English Web Treebank


Item Name: English Web Treebank
Authors: Ann Bies, Justin Mott, Colin Warner, Seth Kulick
LDC Catalog No.: LDC2012T13
ISBN: 1-58563-621-5
Release Date: Aug 16, 2012
Data Type: text
Data Source(s): email, newsgroups, question-answers, reviews, weblogs
Project(s): GALE
Application(s): natural language processing, parsing, part of speech tagging, question-answering
Language(s): English
Language ID(s): eng
Distribution: Web Download
Member fee: $0 for 2012 members
Non-member Fee: US $175.00
Reduced-License Fee: US $175.00
Extra-Copy Fee: US $175.00
Non-member License: yes
Online documentation: yes
Licensing Instructions: Subscription & Standard Members, and Non-Members
Citation: Ann Bies, et al.
2012
English Web Treebank
Linguistic Data Consortium, Philadelphia

Introduction

English Web Treebank was developed by the Linguistic Data Consortium (LDC) with funding through a gift from Google Inc. It consists of over 250,000 words of English weblogs, newsgroups, email, reviews and question-answers manually annotated for syntactic structure and is designed to allow language technology researchers to develop and evaluate the robustness of parsing methods in those web domains.

Data

This release contains 254,830 word-level tokens and 16,624 sentence-level tokens of webtext in 1174 files annotated for sentence- and word-level tokenization, part-of-speech, and syntactic structure. The data is roughly evenly divided across five genres: weblogs, newsgroups, email, reviews, and question-answers. The files were manually annotated following the sentence-level tokenization guidelines for web text and the word-level tokenization guidelines developed for English treebanks in the DARPA GALE project. Only text from the subject line and message body of posts, articles, messages and question-answers were collected and annotated.

Weblogs are interactive web sites that display content as discrete entries or posts and allow viewers to comment on entries and engage in discussions. They are typically managed by individuals and use informal or colloquial language. The weblog data in this release was collected by LDC and covers the period 2003-2006.

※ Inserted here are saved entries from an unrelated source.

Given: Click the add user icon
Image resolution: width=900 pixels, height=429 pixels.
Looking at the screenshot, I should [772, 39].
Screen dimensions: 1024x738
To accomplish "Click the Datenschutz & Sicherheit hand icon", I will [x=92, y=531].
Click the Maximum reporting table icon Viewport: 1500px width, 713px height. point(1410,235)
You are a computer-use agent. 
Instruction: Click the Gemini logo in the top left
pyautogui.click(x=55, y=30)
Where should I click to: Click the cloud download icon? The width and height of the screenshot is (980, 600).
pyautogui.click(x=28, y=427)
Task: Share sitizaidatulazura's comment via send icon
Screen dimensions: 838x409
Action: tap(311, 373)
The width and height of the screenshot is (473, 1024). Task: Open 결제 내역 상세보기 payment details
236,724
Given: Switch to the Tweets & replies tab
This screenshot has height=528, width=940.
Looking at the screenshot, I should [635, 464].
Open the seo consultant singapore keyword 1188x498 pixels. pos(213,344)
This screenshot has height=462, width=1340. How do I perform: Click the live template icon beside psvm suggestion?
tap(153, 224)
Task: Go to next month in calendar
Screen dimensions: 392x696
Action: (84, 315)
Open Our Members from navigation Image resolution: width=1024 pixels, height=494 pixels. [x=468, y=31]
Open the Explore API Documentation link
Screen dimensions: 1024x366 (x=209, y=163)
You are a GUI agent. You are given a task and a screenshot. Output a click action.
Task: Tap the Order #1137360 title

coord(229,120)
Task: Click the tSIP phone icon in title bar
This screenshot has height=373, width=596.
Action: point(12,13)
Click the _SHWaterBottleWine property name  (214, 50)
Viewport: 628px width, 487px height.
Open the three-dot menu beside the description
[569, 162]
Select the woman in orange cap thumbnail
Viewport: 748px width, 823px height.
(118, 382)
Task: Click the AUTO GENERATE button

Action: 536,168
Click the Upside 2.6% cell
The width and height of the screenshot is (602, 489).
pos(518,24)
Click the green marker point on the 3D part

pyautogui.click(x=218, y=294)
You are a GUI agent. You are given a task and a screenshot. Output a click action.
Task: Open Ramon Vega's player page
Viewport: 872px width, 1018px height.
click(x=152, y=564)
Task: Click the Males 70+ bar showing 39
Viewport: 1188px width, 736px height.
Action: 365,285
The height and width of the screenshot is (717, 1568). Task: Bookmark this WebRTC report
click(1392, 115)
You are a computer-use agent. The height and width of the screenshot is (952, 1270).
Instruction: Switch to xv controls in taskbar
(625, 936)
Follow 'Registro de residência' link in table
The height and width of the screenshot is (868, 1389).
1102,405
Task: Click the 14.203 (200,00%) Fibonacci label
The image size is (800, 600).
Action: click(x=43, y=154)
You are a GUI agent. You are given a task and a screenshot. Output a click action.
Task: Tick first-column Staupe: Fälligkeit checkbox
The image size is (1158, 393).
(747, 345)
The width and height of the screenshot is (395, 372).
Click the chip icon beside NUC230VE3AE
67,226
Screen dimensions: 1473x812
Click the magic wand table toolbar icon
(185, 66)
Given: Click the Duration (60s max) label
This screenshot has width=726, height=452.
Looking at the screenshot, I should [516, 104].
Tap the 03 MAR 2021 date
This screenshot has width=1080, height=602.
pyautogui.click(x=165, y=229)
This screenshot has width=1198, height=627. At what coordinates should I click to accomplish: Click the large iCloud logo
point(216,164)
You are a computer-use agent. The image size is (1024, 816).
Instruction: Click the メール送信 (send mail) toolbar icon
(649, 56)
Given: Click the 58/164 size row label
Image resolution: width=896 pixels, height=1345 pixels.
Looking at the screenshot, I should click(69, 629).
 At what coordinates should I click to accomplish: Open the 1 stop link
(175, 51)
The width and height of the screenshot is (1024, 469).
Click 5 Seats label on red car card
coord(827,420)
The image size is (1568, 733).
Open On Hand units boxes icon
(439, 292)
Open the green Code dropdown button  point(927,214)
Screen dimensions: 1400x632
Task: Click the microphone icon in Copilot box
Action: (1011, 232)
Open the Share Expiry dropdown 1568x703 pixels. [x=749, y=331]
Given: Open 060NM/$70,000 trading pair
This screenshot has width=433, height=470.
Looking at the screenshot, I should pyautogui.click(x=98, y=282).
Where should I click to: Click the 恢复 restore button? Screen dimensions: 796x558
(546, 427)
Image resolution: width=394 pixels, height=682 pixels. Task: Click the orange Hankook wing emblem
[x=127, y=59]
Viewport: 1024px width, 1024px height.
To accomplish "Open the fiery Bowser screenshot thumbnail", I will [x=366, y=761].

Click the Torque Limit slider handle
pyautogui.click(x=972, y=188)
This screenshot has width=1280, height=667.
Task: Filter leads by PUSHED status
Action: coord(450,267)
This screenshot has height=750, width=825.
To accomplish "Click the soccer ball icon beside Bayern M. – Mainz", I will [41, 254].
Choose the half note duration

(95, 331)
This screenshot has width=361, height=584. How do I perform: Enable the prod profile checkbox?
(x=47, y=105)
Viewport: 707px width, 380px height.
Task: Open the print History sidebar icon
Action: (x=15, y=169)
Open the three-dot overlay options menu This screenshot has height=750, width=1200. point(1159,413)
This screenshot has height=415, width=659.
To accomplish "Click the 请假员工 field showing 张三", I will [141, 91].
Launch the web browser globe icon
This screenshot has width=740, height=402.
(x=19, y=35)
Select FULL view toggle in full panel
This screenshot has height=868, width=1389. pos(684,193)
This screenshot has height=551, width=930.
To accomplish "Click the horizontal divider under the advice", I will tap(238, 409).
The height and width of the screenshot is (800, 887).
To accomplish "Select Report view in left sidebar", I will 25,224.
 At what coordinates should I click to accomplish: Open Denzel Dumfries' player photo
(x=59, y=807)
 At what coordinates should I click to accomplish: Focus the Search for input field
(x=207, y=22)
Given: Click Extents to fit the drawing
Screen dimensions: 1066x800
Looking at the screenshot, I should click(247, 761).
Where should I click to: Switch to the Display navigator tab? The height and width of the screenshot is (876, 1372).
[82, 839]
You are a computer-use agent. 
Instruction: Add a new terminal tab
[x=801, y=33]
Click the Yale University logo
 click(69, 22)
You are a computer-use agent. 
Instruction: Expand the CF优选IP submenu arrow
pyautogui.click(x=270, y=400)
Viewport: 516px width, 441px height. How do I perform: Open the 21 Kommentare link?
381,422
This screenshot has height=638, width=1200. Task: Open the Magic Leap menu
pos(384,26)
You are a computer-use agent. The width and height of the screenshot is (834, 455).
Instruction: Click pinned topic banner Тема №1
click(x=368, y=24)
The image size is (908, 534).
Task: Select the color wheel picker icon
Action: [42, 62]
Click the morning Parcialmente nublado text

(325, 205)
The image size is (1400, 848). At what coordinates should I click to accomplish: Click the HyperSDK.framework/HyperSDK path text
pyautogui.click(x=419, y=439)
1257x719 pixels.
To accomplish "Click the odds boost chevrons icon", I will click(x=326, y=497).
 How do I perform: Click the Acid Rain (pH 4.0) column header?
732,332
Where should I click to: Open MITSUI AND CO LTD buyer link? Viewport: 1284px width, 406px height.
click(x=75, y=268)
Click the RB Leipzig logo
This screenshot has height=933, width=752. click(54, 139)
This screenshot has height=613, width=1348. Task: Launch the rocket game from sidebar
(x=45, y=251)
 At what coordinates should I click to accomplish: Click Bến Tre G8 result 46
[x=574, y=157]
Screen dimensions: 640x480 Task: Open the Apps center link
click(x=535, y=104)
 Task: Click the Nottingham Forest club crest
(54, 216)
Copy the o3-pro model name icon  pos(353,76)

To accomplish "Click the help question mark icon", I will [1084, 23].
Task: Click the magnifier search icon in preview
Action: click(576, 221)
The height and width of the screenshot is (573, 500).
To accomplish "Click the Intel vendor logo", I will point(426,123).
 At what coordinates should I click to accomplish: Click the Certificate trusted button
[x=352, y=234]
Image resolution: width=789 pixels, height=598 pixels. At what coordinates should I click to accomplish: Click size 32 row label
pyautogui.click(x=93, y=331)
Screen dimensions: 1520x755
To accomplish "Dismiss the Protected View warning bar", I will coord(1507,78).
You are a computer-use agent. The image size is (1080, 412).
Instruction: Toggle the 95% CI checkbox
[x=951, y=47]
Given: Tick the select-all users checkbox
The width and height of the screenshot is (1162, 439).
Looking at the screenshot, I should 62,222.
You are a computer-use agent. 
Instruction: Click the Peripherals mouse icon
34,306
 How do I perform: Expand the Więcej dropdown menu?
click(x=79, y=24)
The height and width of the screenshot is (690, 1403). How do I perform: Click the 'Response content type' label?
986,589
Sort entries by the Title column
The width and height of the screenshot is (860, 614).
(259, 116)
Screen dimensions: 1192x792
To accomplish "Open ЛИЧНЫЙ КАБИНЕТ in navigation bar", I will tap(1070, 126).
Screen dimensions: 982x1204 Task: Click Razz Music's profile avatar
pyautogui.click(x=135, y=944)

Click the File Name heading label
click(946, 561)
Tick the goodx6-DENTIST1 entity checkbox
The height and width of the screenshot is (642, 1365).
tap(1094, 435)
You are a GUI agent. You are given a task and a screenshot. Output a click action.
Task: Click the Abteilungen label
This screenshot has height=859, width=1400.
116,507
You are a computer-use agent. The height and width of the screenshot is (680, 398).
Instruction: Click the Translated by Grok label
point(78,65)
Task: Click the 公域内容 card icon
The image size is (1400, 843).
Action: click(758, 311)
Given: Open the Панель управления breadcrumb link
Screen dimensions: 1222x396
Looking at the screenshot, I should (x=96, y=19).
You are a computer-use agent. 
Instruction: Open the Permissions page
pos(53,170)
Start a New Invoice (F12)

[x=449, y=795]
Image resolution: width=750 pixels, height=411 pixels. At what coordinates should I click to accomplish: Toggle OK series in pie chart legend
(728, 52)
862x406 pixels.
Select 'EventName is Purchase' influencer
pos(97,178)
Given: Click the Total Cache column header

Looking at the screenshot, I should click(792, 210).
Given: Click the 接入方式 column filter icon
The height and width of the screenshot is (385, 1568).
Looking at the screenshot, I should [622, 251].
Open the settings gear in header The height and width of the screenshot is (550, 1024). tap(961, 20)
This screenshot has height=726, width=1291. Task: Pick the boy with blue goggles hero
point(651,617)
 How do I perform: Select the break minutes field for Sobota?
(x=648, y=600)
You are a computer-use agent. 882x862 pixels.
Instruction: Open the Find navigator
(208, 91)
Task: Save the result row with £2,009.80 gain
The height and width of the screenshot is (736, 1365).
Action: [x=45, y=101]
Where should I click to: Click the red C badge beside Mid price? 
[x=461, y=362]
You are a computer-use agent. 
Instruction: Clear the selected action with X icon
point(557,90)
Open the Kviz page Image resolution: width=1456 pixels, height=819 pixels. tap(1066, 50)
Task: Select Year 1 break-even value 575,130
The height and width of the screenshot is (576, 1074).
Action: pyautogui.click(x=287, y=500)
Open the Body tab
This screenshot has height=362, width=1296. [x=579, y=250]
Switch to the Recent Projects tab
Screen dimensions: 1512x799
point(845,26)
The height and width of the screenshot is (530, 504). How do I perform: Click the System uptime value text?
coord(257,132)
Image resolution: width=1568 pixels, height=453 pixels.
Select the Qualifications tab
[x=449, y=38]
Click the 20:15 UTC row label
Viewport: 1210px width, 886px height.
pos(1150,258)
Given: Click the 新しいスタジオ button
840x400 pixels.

Newsgroups are repositories of online discussions pertaining to a topic or interest area. They consist of threads that in turn contain articles with comments and discussion from group users. The newsgroup data in this release was collected by LDC and covers the period 2003-2006.

Email are messages sent to discrete individuals or well defined groups via the TCP-IP Simple Mail Transfer Protocol (SMTP). The email messages in this corpus are a subset of emails sent by Enron Corporation employees during the period 1999-2002. Specifically, those messages are contained in the Enronsent Corpus, a collection of 96,107 email messages from the sent folders of Enron email users which were processed to remove any content not generated by human users.

The reviews in this corpus were gleaned from online reviews of businesses and services on various Google web sites written by individuals. This information was provided to LDC by Google in 2011 the dates of individual reviews are not available.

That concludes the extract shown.